She nodded and said it would, and I started to perspire-heavily.
Donna's grandchildren-Lonnie's children--would all be there,
folks I'd heard of but had met only once or twice. How would
they feel about my presence at their father's memorial service?
But I could hardly say no. I knew that Lonnie was Donna's treasure,
a boy she'd raised into a man during the hard years of the Depression
and World War II, when opportunities for black women ranged between
slim and non-existent. After Lonnie's sudden death from a heart
attack back in 1995, Donna seemed to fade into herself, her mahogany
skin grown darker with loss. One thing that kept her going, she
said, was her love for my brother Alex and me. Over the course
of 35 years, we'd bonded with her in a way strong as blood. During
my weekly phone calls she'd remind me that "I love you just
like one of my own," and I'd feel her words surge through
the telephone line, connecting Cleveland to Boston to Cleveland
in a circuit of something stronger than electricity.
As a child, I hadn't always appreciated the love and discipline
she dished out with her cooking. A religious, conservative woman,
she ruled with an iron hand. One morning when I was in high school,
I plopped down at the kitchen table and reached for my Frosted
Flakes, keeping conversation to a minimum, so as not to disturb
my sleep-induced fog. Donna, never one to mince words, said,
"You get in the bathroom and wash your hands before you
sit down to eat-and you playin' with yourself all night long."

::::::::::

→ PROBLEMS AND TASKS:
**a.** In the passage about Donna, what caused Lonnie's death in 1995?
**b.** Carry the passage about Donna forward from its final sentence.
None of the data has any role here.

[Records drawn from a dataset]
::::::::::

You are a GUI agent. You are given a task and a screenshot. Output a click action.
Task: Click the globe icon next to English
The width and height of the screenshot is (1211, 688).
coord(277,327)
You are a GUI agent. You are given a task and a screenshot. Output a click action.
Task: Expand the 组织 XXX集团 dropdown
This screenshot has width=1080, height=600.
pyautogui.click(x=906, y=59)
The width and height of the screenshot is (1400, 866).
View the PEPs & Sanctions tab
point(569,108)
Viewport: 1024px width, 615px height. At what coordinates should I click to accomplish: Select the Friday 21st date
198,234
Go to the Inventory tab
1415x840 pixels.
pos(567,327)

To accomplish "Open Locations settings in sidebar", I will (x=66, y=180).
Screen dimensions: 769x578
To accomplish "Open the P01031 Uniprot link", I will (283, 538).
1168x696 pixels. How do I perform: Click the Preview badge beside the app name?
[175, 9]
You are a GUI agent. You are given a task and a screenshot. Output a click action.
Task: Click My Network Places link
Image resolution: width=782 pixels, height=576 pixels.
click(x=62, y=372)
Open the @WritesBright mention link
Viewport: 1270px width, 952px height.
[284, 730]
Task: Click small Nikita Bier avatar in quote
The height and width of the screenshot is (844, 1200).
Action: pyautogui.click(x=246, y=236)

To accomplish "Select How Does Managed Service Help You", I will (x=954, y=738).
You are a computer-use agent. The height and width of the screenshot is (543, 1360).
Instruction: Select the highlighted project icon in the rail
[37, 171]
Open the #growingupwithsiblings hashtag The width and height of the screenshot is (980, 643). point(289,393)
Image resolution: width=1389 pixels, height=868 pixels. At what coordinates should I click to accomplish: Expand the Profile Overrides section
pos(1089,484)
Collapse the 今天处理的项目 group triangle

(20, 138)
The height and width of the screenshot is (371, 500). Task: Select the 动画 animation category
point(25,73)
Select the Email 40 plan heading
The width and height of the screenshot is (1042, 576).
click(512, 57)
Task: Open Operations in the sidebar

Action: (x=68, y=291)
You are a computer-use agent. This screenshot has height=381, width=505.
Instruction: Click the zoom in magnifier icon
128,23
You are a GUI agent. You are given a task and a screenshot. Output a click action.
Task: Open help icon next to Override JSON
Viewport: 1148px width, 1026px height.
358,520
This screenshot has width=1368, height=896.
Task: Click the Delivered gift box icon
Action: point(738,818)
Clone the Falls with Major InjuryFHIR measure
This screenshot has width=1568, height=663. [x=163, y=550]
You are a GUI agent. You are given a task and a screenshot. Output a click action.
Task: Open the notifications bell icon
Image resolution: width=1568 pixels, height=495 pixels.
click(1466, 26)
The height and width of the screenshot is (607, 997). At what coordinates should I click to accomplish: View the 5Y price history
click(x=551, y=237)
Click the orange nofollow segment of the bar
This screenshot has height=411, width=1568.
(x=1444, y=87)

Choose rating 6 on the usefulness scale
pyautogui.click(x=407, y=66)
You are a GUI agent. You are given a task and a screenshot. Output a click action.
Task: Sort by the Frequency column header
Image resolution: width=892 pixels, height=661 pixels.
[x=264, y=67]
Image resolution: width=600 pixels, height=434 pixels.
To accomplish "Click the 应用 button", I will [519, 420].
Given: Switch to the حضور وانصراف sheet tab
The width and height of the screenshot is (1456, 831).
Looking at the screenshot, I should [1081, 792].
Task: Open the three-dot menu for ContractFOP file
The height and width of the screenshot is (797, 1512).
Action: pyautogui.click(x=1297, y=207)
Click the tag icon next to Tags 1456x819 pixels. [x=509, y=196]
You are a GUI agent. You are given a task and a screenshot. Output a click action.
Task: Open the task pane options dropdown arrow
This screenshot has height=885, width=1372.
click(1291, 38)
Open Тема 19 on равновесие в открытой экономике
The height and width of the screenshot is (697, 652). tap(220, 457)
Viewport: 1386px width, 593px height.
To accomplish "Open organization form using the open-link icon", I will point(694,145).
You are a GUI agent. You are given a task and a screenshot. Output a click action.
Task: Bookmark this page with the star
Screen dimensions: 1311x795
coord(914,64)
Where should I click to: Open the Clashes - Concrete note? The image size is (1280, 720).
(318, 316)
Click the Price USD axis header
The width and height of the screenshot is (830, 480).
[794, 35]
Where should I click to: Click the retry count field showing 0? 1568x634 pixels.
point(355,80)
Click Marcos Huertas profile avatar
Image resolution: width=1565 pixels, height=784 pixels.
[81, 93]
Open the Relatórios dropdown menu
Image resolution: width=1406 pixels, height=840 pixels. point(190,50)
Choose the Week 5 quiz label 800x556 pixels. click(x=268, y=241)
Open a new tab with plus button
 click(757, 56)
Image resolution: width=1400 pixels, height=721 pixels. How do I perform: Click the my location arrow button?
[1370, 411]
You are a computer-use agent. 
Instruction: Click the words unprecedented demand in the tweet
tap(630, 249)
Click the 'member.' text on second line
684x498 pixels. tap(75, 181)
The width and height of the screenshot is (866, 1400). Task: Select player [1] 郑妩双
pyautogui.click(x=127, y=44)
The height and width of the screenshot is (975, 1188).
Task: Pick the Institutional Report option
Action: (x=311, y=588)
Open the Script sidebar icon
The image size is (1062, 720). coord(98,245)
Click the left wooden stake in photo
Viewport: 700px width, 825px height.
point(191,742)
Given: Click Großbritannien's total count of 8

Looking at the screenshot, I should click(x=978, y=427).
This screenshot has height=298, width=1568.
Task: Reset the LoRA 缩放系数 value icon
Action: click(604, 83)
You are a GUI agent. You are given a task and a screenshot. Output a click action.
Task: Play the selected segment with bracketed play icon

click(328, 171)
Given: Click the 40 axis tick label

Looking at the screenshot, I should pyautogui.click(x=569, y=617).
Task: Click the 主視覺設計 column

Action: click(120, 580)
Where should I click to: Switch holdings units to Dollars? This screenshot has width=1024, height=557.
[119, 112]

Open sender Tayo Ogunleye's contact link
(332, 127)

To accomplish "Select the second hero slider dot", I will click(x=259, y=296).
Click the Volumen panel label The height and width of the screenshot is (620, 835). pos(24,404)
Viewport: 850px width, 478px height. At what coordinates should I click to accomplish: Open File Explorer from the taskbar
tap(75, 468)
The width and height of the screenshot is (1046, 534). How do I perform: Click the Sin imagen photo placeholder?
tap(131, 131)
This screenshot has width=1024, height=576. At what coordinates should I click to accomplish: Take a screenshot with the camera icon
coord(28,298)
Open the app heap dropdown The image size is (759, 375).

::::::::::

→ OUTPUTS IN ORDER:
**a.** A sudden heart attack.

**b.**
This was something men and boys did-and they damn sure wouldn't
be eating at her table until they had gotten themselves right.
There was no point in arguing; I meekly did as I was told.
When I was in middle school and my father was felled by a massive
heart attack, Donna helped my mother nurse him back to health.
Over the years, she had always been there for my family and I.
But as she aged, the tables turned a bit. Later, my brother and
I (along with her grandchildren) made sure that Donna had what
she needed-a new winter coat for Christmas, or a trip to Boston
to see her "grandbabies" (my brother Alex's children).
As I drove down through East Cleveland's Forest Hills neighborhood
toward the church, I felt honored to be escorting Donna to the
special service for Lonnie and the building fund.
Greater St. John's Missionary Baptist Church is the grand
name of a small storefront chapel that stands on Euclid Avenue
in East Cleveland. The two yellow-brick buildings would look
unimpressive to a toddler, crouching low on the edges of Cleveland's
East Side ghetto. I entered the sanctuary with Donna leading
the way, her face a mask of determination to see the service
"went right." She'd planned it all, had arranged for
a reception afterward, had recruited friends from far and wide.
Sitting in one of the front pews, I fidgeted on the orange velour
cushions. Donna was on my left, decked out in one of her '40's-style
feather hats and matching shoes. The hat's gray feather shot
outward from her head, streaking up toward the dropped ceiling
of the sanctuary. The service began as the elders welcomed the
small congregation.
They were aptly named; the youngest was about 75, with gray
hair and a deep voice that echoed in the small room. And being
a Baptist church, folks didn't just sit around and quietly murmur
their prayers, as I soon discovered. This particular congregation
fervently sang a hymn called "What a Fellowship," with
the chorus of "What a fellowship, what a fellowship,
what a fellowship we have in Jesus" in a call and response
pattern, at various points in the service.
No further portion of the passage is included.